The researchers identified three types of attack that could be made on the backend servers: SQL injection, XML external entity and cross-site scripting, explained Omar Alrawi, a Georgia Tech graduate research assistant and co-first author with Chaoshun Zuo at Ohio State. By taking control of these machines in the cloud, attackers could gain access to personal data, delete or alter information or even redirect financial transactions to deposit funds in their own accounts.
To study the system, Alrawi and Zuo ran applications in a controlled environment on a mobile device that connected to backend servers.

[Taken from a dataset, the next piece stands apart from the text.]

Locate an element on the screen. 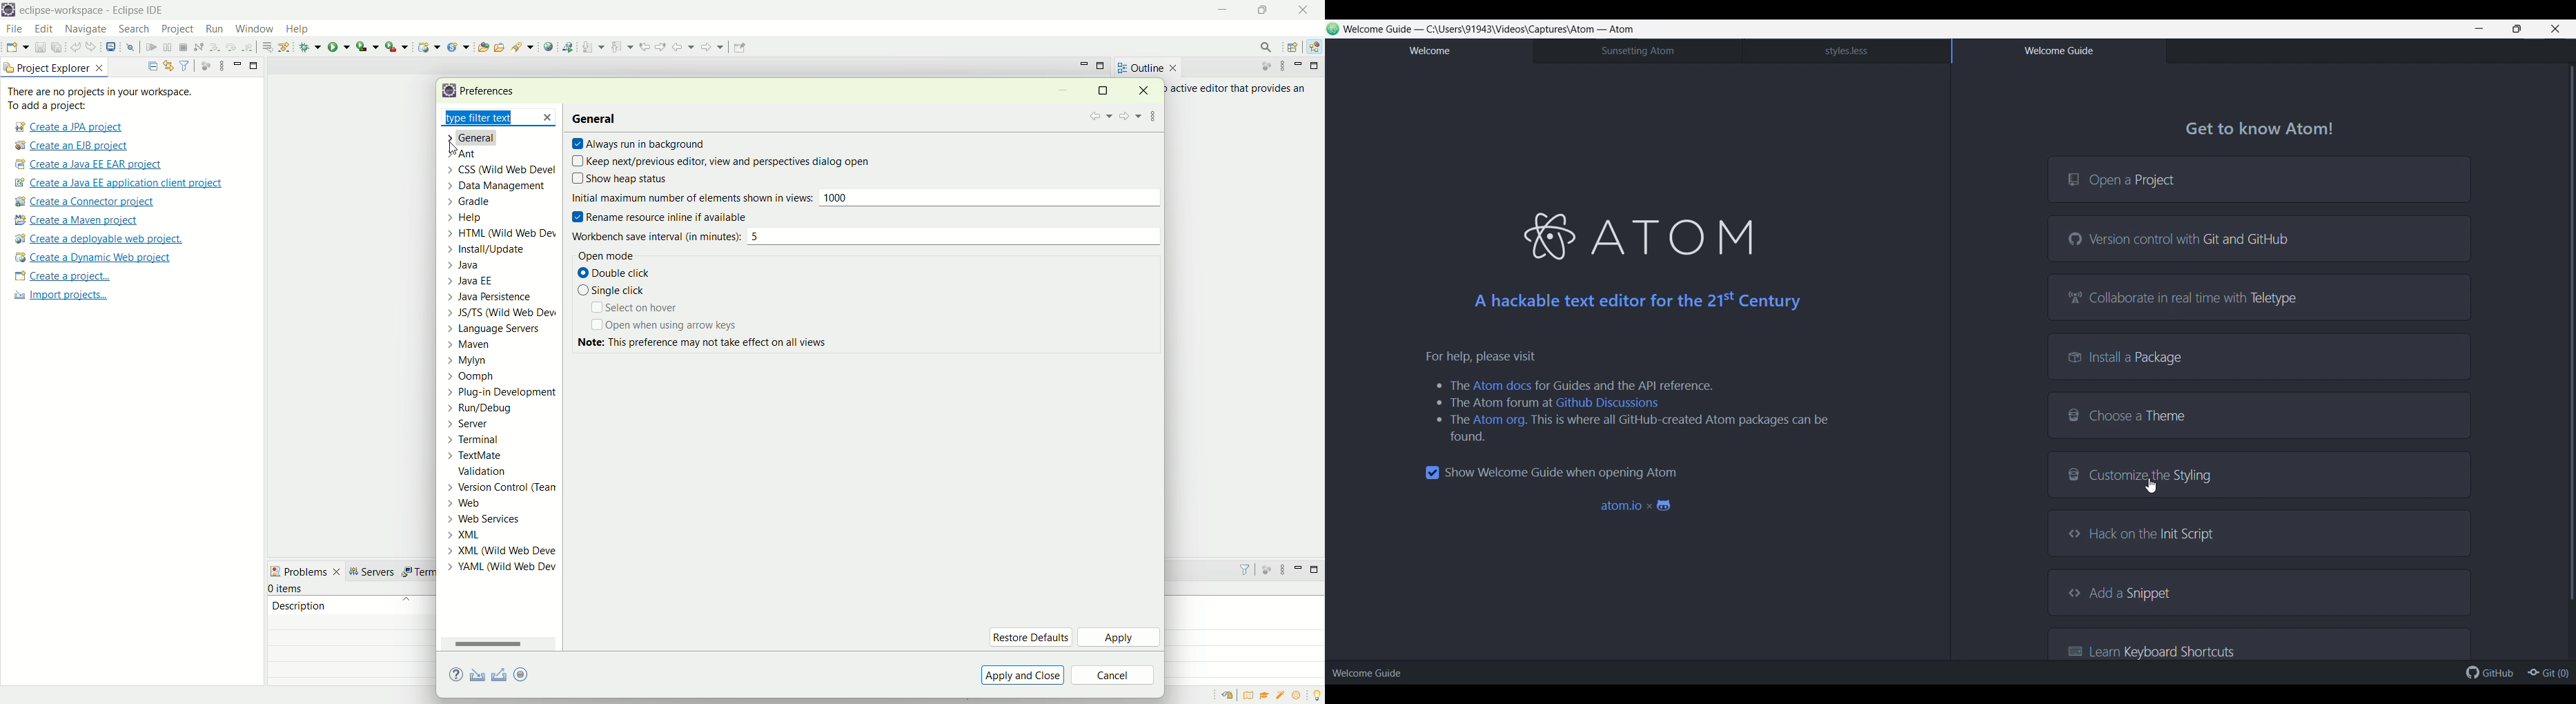  rename resource inline if available is located at coordinates (671, 217).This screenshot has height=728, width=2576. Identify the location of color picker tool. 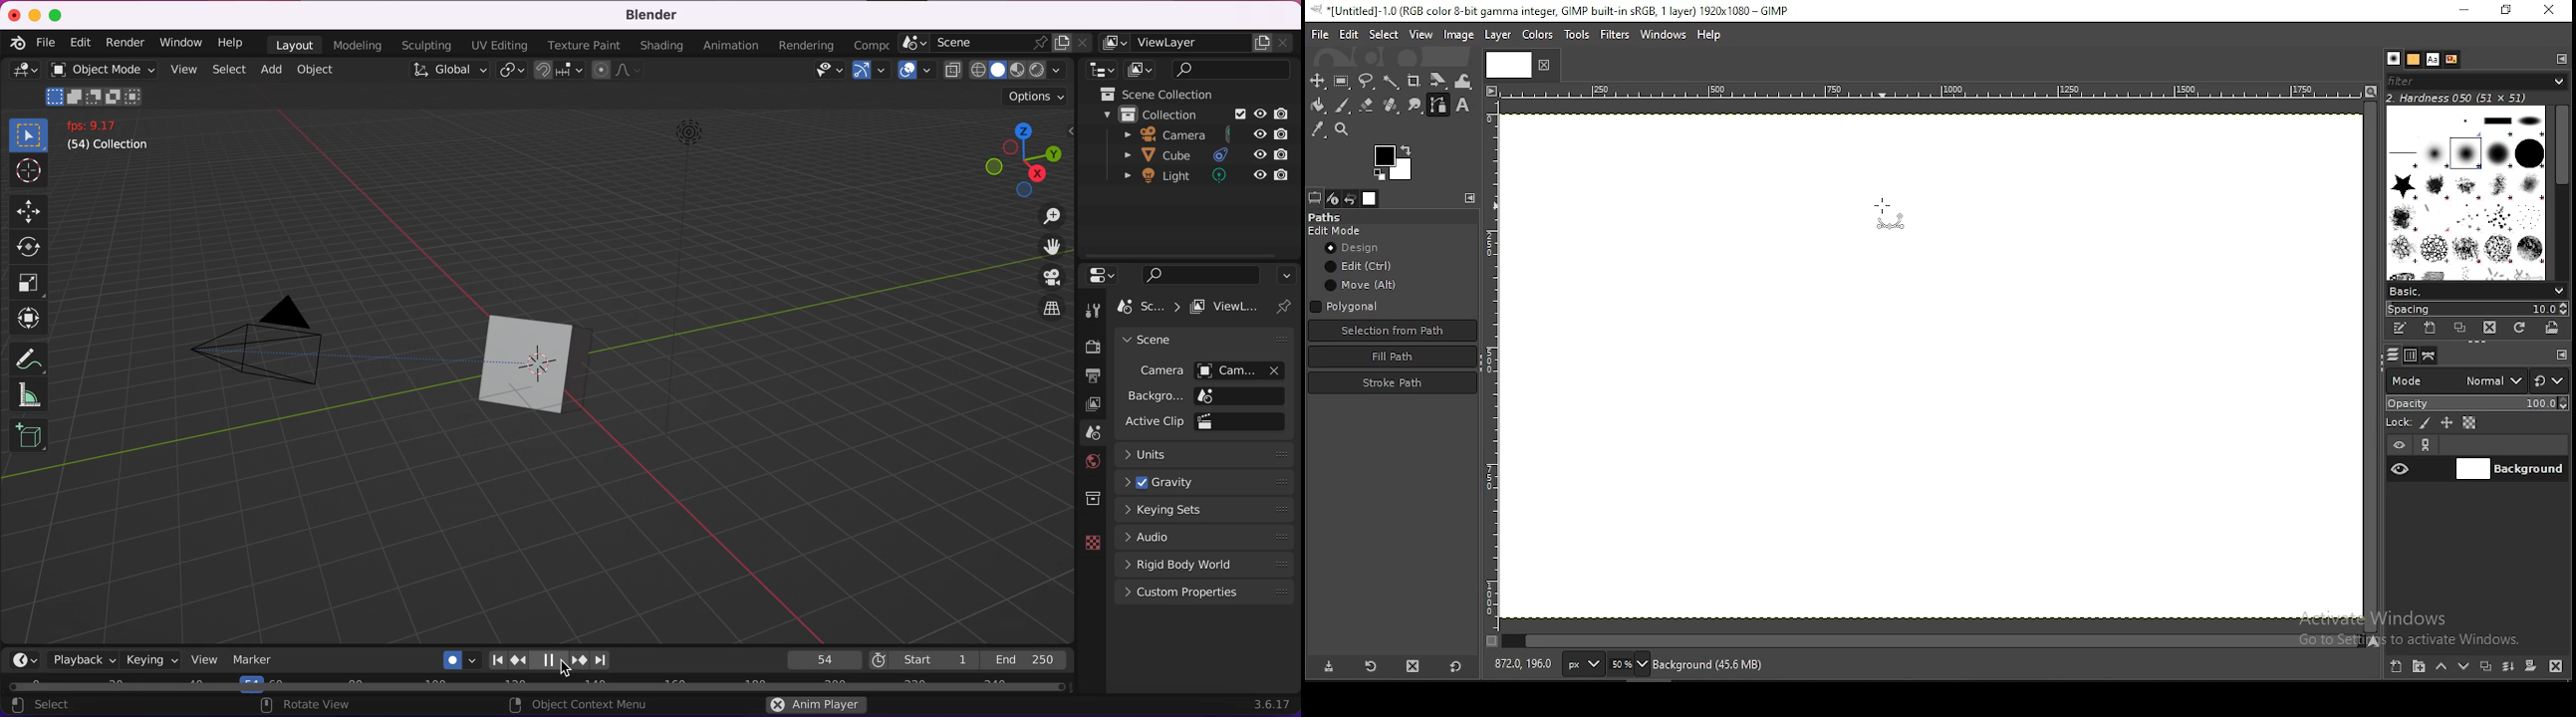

They then watched the communications between the device and servers, and repeated the process for all of the applications studied.
"We found that a lot of applications don't encrypt the communications between the mobile app and the cloud service, so an attacker that is between the two points or on the same network as the mobile could get information about the user - their location and user name - and potentially execute password resets," Alrawi said.
The vulnerabilities were not easy to spot. "You have to understand the context through which the app communicates with the cloud server," he said. "These are very deep bugs that cannot be identified by simply scanning and using traditional tools that are used for web application security."
The operators of vulnerable systems were notified of the findings. Concerns about who is responsible for securing those backend servers is one of the issues to come out of the study.
"It's actually a significant problem because of how many different software developers may have their hands in building these cloud servers," Saltaformaggio said. "It's not always clear who is responsible for doing the patching and who is responsible for the vulnerabilities. It's tough to track down these vulnerabilities, but it's also tough to get them patched."